### EXERCISE REQUIREMENTS
A – Please write out the parol evidence excerpt from "One exception to" up to and including "(La.App. 1 Cir.1983).".
B – According to the parol evidence excerpt, why were the plaintiff's allegations enough to allege fraud, misrepresentation, or at least mutual error? Answer in one to three sentences.

— Begin DOCUMENT EXCERPT —

One exception to the parol evidence rule allows the admission of parol evidence to show fraud, misrepresentation, or error. Gulf States Finance Corporation v. Airline Auto Sales, Inc., 248 La. 591, 181 So.2d 36 (1965); Mitchell v. Clark, 448 So.2d 681 (La.1984). Plaintiff alleged in its petition that certain misrepresentations were made by defendant stockholders. These misrepresentations included the listing of certain equipment on the books of the company that were not in the possession of the company at the time of the closing and that the defendant stockholders failed to reveal certain lawsuits which were pending against The Land and Offshore Company. These allegations were sufficient to allege fraud, misrepresentation, or, at the very least, mutual error. See Shapar, Inc. v. Cliff's Wholesale Pizza Products, Inc., 428 So.2d 1033 (La.App. 1 Cir.1983).

— End DOCUMENT EXCERPT —
— Begin RECORDED DATA —

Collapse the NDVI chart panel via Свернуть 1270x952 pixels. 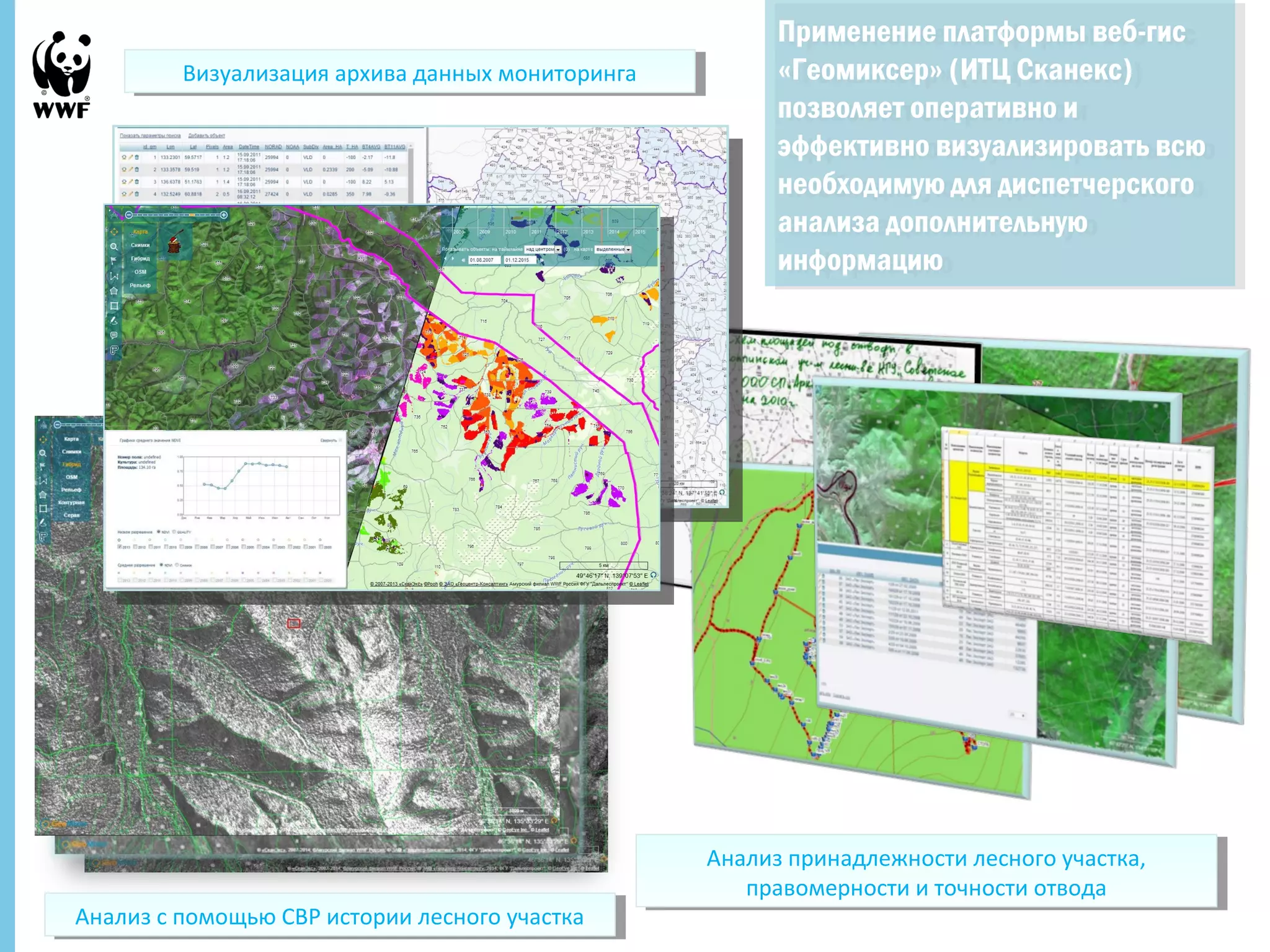[329, 441]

— End RECORDED DATA —

### RESULTS
A –
One exception to the parol evidence rule allows the admission of parol evidence to show fraud, misrepresentation, or error. Gulf States Finance Corporation v. Airline Auto Sales, Inc., 248 La. 591, 181 So.2d 36 (1965); Mitchell v. Clark, 448 So.2d 681 (La.1984). Plaintiff alleged in its petition that certain misrepresentations were made by defendant stockholders. These misrepresentations included the listing of certain equipment on the books of the company that were not in the possession of the company at the time of the closing and that the defendant stockholders failed to reveal certain lawsuits which were pending against The Land and Offshore Company. These allegations were sufficient to allege fraud, misrepresentation, or, at the very least, mutual error. See Shapar, Inc. v. Cliff's Wholesale Pizza Products, Inc., 428 So.2d 1033 (La.App. 1 Cir.1983).

B – The petition alleged that the defendant stockholders made misrepresentations. They listed certain equipment on the company's books that was not in the company's possession at the time of the closing. They also failed to reveal certain lawsuits pending against The Land and Offshore Company.